[Dataset records Boundary: Start]

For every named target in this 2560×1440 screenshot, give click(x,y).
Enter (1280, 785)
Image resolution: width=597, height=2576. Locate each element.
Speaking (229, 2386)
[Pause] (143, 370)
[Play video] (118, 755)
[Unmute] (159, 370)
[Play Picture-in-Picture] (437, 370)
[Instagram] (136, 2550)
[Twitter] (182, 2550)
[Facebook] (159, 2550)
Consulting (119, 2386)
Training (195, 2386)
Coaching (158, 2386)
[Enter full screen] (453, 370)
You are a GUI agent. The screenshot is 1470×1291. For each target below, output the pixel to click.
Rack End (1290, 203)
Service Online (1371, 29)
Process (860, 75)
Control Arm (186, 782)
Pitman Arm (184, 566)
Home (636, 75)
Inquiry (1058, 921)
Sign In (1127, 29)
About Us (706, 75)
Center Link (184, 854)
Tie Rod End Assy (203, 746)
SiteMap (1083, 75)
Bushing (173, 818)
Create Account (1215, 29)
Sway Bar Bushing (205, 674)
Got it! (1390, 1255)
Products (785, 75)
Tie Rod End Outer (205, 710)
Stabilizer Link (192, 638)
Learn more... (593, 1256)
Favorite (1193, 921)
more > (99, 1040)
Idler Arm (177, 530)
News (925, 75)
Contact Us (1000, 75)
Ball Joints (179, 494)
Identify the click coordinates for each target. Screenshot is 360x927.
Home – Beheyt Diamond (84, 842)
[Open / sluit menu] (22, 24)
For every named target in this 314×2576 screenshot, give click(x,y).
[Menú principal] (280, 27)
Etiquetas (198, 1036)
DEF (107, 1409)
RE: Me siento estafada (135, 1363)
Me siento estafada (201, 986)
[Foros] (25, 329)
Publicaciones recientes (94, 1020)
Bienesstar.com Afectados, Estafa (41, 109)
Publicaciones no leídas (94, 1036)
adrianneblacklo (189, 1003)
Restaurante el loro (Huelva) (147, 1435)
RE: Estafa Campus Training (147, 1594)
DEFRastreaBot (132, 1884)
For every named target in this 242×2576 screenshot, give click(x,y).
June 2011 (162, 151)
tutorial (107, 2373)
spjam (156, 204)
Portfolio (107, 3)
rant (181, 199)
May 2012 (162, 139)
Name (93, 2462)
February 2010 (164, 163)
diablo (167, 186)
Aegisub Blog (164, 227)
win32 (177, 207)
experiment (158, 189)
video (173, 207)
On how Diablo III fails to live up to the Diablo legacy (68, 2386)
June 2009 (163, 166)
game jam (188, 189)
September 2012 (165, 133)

[Dataset records Boundary: End]

Problem to solve »
Leave out every line before the one containing "DEF (107, 1409)". Transcribe that line and all lines after it through the end of the data above, exactly.

Solution to this task »
DEF (107, 1409)
RE: Me siento estafada (135, 1363)
Me siento estafada (201, 986)
[Foros] (25, 329)
Publicaciones recientes (94, 1020)
Bienesstar.com Afectados, Estafa (41, 109)
Publicaciones no leídas (94, 1036)
adrianneblacklo (189, 1003)
Restaurante el loro (Huelva) (147, 1435)
RE: Estafa Campus Training (147, 1594)
DEFRastreaBot (132, 1884)
For every named target in this 242×2576 screenshot, give click(x,y).
June 2011 (162, 151)
tutorial (107, 2373)
spjam (156, 204)
Portfolio (107, 3)
rant (181, 199)
May 2012 (162, 139)
Name (93, 2462)
February 2010 (164, 163)
diablo (167, 186)
Aegisub Blog (164, 227)
win32 (177, 207)
experiment (158, 189)
video (173, 207)
On how Diablo III fails to live up to the Diablo legacy (68, 2386)
June 2009 (163, 166)
game jam (188, 189)
September 2012 (165, 133)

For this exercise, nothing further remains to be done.